Researchers traced the origin of the 2009 H1N1 pandemic to pigs in central Mexico and found the virus came from a mix of two swine viruses, one of which had jumped between birds, humans, and pigs.
“This virus came from, and was confined to, a very small geographic area and had been there 10 years before one emergent strain gained the capacity to infect humans,” the study’s senior author, Adolfo García-Sastre, Director of the Global Health and Emerging Pathogens Institute at Mount Sinai, told ScienceDaily.
In the U.S, H1N1 and other variants of influenza A that affect pigs are routinely dealt with on commercial hog farms, and research shows the U.S. and Europe spread the viruses as they export pigs around the world.
The pork industry acknowledges that the spread of disease among pigs is a real threat. In a January interview at the Iowa Pork Congress, Iowa Pork Producers Association CEO Pat McGonegle told Civil Eats the number one issue attendees at the event were focused on was “biosecurity and foreign animal disease prevention and preparedness.” His main concern, however, was the spread of African swine fever, a disease that does not affect humans.
Heather Fowler is the public health veterinarian for the National Pork Board, which represents the industry. She said the most important aspect to preventing the spread of viruses is making sure that individual farmers are following “good production practices.”
“Regardless of how they’re housed, we want to make sure that we maximize or optimize animal health, and that involves producers working directly with veterinarians to develop a herd health plan,” she said, referencing the Pork Quality Assurance Plus program developed by the industry. Neither the program nor implementing herd health plans are required by law.
Like Super, Fowler also emphasized the efficacy of biosecurity measures the industry employs such as quarantining pigs before adding them to the herd and controlling visitors’ access to the herd, making sure they have showered and changed clothes since their last exposure to pigs, for example. But “nobody’s biosecurity is 100 percent,” Hansen said.
While some experts point to the threat of novel viruses emerging and spreading in these systems, the government agencies tasked with protecting public health have largely been rolling back regulations.

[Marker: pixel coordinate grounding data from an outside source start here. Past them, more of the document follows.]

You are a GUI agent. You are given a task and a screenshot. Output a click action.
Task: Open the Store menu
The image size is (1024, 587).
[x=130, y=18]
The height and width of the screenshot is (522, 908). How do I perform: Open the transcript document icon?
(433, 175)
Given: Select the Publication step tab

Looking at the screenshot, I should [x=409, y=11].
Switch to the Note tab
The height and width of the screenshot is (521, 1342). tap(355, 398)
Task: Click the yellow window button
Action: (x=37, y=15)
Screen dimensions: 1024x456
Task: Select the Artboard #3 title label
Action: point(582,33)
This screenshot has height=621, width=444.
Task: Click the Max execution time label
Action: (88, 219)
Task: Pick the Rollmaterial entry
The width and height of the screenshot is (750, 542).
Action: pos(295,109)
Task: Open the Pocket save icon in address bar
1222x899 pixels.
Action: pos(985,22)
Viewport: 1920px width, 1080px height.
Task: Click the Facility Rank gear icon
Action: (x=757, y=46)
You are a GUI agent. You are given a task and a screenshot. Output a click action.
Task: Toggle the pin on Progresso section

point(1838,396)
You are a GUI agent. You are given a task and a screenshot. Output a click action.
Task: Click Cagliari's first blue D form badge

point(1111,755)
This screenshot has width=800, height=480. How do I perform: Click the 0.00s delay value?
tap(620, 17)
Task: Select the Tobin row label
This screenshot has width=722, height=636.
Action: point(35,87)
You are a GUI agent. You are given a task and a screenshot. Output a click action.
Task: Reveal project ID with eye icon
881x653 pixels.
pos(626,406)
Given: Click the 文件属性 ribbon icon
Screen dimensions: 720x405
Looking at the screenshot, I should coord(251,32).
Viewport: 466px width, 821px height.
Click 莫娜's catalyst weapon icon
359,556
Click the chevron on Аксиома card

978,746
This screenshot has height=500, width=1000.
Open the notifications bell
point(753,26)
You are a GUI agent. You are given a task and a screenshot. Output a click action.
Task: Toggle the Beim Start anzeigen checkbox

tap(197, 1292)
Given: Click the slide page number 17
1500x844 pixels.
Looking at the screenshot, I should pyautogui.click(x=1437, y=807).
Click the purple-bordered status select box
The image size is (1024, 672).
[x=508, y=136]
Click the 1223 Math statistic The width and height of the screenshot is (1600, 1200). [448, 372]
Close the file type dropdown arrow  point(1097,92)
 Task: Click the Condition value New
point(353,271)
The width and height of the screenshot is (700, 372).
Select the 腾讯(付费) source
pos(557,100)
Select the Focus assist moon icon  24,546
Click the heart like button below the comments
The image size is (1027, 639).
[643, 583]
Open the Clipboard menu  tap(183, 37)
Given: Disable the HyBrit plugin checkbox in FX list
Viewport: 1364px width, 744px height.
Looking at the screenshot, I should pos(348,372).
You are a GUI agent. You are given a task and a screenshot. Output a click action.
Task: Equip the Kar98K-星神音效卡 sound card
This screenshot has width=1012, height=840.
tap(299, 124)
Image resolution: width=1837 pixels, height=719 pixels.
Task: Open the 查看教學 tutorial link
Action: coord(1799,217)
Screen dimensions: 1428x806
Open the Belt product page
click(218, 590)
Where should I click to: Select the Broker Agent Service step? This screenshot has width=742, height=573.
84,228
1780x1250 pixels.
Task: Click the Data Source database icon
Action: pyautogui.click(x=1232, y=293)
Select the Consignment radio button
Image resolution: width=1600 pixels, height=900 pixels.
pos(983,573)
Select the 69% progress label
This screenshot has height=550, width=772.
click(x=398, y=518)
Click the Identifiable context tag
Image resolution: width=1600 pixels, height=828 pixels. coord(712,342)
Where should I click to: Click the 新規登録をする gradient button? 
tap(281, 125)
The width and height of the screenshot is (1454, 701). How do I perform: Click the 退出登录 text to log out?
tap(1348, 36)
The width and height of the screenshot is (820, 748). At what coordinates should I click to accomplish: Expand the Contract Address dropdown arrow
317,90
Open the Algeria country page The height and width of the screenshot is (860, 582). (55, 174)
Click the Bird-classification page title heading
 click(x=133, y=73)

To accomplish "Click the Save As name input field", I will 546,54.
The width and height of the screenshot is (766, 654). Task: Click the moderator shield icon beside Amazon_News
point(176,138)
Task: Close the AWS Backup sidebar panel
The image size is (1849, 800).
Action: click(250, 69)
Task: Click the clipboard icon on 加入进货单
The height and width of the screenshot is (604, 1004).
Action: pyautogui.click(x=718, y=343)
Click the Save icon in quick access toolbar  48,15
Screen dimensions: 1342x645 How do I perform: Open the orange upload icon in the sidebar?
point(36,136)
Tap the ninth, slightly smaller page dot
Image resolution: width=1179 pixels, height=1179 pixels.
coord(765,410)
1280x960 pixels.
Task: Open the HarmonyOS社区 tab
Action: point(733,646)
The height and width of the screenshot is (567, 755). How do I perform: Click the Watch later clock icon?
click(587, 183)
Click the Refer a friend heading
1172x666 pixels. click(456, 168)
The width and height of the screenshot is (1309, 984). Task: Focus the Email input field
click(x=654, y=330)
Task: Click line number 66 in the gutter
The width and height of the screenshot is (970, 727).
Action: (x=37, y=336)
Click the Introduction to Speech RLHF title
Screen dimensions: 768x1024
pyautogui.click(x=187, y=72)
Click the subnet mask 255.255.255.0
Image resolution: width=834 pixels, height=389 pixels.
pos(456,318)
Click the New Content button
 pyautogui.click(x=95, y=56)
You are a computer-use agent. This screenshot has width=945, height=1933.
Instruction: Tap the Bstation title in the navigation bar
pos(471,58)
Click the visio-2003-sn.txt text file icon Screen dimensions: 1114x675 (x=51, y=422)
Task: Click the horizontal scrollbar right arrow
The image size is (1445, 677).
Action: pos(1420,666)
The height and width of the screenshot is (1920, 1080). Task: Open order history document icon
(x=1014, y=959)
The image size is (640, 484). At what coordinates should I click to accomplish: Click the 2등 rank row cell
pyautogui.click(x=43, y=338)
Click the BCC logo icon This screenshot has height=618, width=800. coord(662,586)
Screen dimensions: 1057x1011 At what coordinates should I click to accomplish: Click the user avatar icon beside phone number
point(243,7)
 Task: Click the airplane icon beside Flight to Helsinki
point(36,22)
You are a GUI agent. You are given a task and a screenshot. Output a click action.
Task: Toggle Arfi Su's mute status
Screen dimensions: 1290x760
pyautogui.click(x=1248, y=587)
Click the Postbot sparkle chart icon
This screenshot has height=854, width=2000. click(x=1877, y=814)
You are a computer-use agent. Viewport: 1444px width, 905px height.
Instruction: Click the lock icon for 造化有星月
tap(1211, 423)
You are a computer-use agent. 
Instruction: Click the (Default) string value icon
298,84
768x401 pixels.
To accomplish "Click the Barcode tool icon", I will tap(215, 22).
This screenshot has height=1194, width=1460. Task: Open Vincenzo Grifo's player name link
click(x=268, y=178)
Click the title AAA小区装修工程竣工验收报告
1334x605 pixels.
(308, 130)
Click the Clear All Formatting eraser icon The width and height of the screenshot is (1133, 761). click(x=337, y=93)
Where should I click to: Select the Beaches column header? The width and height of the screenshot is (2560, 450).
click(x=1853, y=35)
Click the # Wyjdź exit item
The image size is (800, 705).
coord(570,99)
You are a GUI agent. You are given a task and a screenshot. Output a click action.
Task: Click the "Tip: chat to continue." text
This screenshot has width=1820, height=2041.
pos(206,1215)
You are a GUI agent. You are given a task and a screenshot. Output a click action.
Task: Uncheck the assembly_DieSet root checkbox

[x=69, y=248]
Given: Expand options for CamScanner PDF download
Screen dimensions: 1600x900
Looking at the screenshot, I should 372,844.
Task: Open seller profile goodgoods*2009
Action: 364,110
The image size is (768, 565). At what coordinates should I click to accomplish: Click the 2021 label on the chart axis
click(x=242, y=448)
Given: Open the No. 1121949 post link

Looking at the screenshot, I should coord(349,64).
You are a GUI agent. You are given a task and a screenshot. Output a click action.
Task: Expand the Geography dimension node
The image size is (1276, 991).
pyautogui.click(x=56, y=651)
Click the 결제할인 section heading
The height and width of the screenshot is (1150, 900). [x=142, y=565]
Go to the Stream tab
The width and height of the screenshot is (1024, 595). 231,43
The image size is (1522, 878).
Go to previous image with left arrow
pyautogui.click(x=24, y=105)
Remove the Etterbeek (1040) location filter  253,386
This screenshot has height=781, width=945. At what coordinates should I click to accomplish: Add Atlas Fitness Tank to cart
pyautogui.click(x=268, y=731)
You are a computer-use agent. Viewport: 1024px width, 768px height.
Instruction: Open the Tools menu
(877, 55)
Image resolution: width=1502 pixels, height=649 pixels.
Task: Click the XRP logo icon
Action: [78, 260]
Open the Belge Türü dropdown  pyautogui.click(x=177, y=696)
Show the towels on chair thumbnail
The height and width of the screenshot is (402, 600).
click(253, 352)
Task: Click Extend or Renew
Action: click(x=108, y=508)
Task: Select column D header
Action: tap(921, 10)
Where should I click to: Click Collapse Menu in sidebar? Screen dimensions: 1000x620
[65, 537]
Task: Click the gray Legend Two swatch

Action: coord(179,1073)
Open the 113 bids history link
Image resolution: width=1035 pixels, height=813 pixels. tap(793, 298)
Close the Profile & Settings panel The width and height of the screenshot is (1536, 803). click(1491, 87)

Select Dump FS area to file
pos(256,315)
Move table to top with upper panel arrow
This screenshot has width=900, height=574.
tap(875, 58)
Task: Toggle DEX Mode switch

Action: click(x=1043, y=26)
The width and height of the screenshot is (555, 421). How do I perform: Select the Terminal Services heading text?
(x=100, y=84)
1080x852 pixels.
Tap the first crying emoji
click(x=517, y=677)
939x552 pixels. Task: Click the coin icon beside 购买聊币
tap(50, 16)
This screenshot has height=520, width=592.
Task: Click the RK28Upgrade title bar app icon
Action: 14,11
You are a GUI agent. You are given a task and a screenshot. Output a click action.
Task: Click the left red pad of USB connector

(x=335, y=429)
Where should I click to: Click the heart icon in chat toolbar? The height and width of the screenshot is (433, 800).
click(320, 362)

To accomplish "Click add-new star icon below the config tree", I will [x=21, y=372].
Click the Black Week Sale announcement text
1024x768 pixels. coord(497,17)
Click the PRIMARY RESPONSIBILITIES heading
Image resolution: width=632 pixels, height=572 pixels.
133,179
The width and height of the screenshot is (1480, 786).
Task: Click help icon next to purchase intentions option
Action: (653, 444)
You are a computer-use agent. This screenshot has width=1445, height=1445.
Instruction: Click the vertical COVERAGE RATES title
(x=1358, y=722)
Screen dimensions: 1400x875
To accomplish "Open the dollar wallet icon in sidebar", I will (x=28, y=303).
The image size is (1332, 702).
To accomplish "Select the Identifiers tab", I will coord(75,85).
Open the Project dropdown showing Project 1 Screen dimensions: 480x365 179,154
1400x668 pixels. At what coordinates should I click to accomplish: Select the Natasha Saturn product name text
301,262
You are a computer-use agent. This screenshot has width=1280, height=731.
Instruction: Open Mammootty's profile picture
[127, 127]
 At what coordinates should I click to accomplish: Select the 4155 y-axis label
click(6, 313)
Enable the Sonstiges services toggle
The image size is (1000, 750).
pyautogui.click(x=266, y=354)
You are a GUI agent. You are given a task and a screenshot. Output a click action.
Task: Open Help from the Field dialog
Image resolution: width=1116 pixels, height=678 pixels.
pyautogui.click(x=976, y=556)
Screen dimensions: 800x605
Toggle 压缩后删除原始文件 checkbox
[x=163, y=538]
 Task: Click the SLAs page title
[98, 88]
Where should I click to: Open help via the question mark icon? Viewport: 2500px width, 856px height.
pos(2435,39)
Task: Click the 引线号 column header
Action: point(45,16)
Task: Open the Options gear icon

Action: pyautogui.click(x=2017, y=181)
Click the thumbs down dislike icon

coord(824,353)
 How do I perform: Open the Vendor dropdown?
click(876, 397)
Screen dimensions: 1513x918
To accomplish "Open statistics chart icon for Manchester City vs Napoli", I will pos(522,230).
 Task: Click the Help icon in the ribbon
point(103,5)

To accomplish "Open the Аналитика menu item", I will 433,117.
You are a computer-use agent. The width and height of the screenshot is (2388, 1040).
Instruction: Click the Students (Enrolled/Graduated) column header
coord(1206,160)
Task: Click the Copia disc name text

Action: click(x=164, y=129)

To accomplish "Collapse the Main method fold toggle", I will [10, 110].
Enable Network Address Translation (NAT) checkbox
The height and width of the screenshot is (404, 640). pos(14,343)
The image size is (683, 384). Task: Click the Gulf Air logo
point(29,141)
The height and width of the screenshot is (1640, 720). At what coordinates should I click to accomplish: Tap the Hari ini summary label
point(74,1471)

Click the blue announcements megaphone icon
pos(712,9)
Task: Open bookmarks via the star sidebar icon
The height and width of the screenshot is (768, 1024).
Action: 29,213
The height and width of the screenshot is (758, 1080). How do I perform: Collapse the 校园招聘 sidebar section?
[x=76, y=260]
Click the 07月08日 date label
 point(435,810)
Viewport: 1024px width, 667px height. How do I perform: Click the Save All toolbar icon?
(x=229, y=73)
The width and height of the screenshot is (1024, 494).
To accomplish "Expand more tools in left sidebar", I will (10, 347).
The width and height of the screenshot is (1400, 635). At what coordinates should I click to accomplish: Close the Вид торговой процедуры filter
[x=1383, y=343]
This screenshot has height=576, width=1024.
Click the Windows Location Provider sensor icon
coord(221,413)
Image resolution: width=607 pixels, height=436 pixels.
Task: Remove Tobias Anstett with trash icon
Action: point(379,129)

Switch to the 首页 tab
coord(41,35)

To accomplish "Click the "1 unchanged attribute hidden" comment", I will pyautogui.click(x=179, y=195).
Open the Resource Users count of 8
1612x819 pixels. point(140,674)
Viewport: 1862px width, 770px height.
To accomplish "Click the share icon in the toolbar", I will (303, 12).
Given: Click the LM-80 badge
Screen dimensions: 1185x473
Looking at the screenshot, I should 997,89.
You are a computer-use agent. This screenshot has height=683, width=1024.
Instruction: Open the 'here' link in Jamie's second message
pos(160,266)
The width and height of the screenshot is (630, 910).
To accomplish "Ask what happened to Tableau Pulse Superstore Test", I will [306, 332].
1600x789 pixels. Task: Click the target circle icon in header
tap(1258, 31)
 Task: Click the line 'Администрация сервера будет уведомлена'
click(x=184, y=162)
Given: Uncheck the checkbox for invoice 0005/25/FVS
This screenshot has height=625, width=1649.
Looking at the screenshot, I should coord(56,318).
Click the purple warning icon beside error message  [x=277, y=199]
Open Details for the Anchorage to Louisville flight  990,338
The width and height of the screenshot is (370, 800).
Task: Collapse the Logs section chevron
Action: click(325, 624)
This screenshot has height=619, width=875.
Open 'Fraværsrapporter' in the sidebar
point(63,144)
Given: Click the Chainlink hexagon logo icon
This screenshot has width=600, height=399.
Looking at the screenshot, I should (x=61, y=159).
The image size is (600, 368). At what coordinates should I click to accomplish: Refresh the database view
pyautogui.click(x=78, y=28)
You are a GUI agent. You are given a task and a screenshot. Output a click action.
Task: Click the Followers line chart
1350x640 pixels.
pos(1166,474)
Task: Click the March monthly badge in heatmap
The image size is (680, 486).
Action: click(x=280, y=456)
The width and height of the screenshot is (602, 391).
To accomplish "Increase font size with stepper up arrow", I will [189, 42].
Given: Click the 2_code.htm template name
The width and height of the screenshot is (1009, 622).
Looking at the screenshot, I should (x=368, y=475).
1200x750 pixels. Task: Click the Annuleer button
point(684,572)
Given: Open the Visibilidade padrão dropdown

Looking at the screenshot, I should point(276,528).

And while immediate concerns related to slowing the spread of coronavirus and ensuring a consistent food supply will have to come first, advocates said the current crisis should spur immediate action to prevent a future outbreak, not delay it.
“As we are seeing the potential for this level of disruption to our lives, to the economy, to our families,” Food & Water Watch’s Kasserman said, “I think that we should be asking ourselves if we want to ever do this again.”
Farm Forward is launching a public campaign that will call on public health officials and private research institutions to more closely evaluate the evidence that links industrial poultry and hog farming to pandemic risk.
“This is a moment where we’re all evaluating something that was very abstract in the past,” deCoriolis said. “I think people and policymakers will be more willing to look at some of these issues that were pushed down to the bottom of the priority list because they didn’t seem urgent.”
He sees the Farm System Reform Act as a first step, not a solution. “We’re going to have to remake our food system,” deCoriolis said. “This is the perfect opportunity to both make it more resilient and reduce its pandemic risk.”